1. 1. Questions to the First Minister – in the Senedd on 7 February 2017.
1. When does the First Minister intend to discuss UK-wide health considerations with the Prime Minister? OAQ(5)0435(FM)
I have regular discussions with the Prime Minister, but the Cabinet Secretary for Health, Well-being and Sport would usually lead any health-related discussions with representatives of the UK Government on health issues.
I thank the First Minister for that response. Two weeks ago, there was cross-party support here in the Assembly for a motion calling on the UK Government to initiate a statutory public inquiry into the scandal of people with haemophilia who were given contaminated blood in the 1970s and the 1980s, which, of course, has resulted in the death of 70 people from Wales, and many more people are still living with HIV, hepatitis C and liver disease. Will the First Minister raise this directly with the Prime Minister, Theresa May, when he meets her next, so that the families of the 70 people who did die in Wales, and all those who were affected, can reach some closure.
Well, I can say that the Cabinet Secretary is leading the discussions on this. He wrote to the Secretary of State for Health on 20 December, supporting the call for a UK-wide public inquiry on behalf of all those who received contaminated blood. He’s also heard at first hand the views of affected individuals and their families, and is now considering the issues and concerns before making a decision on the way forward for those who were affected in Wales.
Good afternoon, First Minister. May I, first of all, reinforce Julie Morgan’s calls for that national public inquiry? I think that’s very important. The Organisation for Economic Co-operation and Development recently reported on the quality of the UK health services, which recommended the need to establish a set of key health data and quality indicators for all of the UK health systems, so we can benchmark ourselves effectively using agreed common definitions and facilitate quality. I wonder, First Minister, what discussions you or your Cabinet colleagues have had with your counterparts in the other devolved nations, and Westminster, to facilitate this recommendation so that we can really judge ourselves on a peer-to-peer basis.
There are active discussions between officials about this. The indicators for health vary widely, as we know, but, nevertheless, this is something that is in the early stages of exploration.
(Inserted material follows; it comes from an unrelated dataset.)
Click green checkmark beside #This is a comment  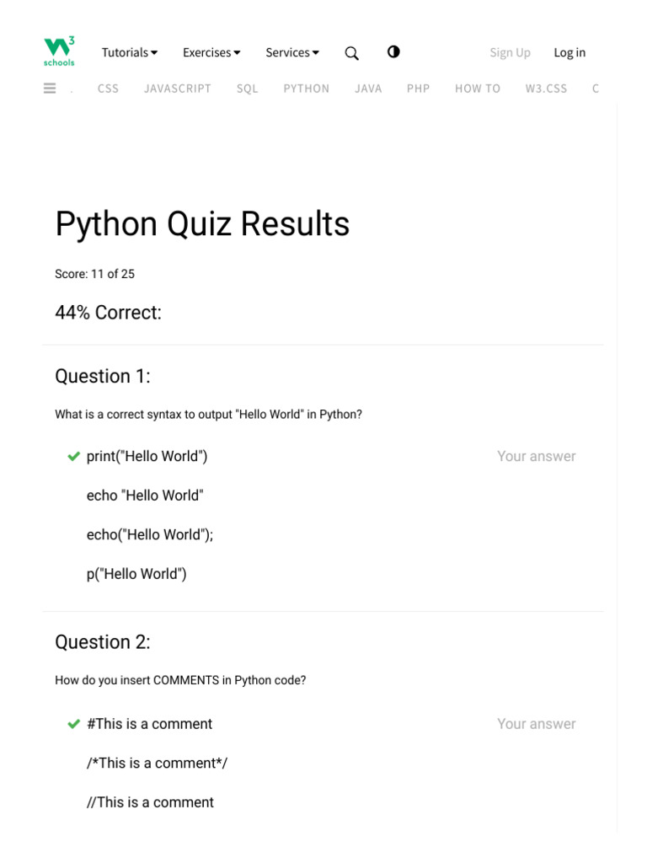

May I also associate myself with the question and the comments made by the Member for Cardiff North? It might be useful for the First Minister to put health on the agenda in discussions with the UK Government in relation to our exit from the EU. Would the First Minister, in that context, be prepared to raise the issue of the need for Wales to be able to determine the level of visas to be issued to NHS staff from abroad, given our greater dependence currently on NHS staff from other countries? Also, will he seek an assurance that, following the UK leaving the EU, the requirements to get a medicine licensed are not going to be watered down when the lobbyists of the big pharmaceutical companies spot an opportunity?
I think it’s hugely important that safety standards are maintained and that drugs are properly tested before they arrive on the market. There have been several instances over many years of drugs that have not gone through proper appraisal—thalidomide being the one that is most well-known—and it’s hugely important that the current regulations stay in place. I have to say, with regard to the issue of regional work visas, it is an issue that the UK Government has not shut the door on. Therefore, it’s an interesting issue. There are practical issues that would need to be resolved—no question about that—but it is something that we are keen to investigate, certainly, at this stage.
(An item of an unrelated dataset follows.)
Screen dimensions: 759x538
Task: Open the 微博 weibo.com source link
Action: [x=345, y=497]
First Minister, one of the biggest challenges facing healthcare in the twenty-first century is the dramatic rise in antimicrobial resistance. There have been a few cases in China where resistance to last-resort antibiotics has been seen. Unless drastic action is taken, we will be living in the world that existed before the discovery of penicillin, where people were dying from the simplest of diseases. The O’Neill review of antimicrobial resistance recommends an overhaul of the antibiotic research and development chain and intervention from the G20. What discussion has your Government had with the Prime Minister about this issue, and will you join me in calling on the UK Government to lead the way in tackling antimicrobial resistance?
Disease control and defence is an international matter that needs the fullest amount of international co-operation. Antimicrobial resistance has been an issue for some years. We’ve seen, for example, the emergence of drug-resistant strains of TB. We also see, for example, some conditions that even so-called last-resort antibiotics, such as vancomycin, haven’t been able to resolve. So, yes, it is a constant battle between humanity and microbes, if I can put it that way, to ensure that we don’t start to move backwards and find that there are no longer effective drugs to treat particular conditions. And, so, international co-operation is hugely important to make sure that we stay ahead of the game.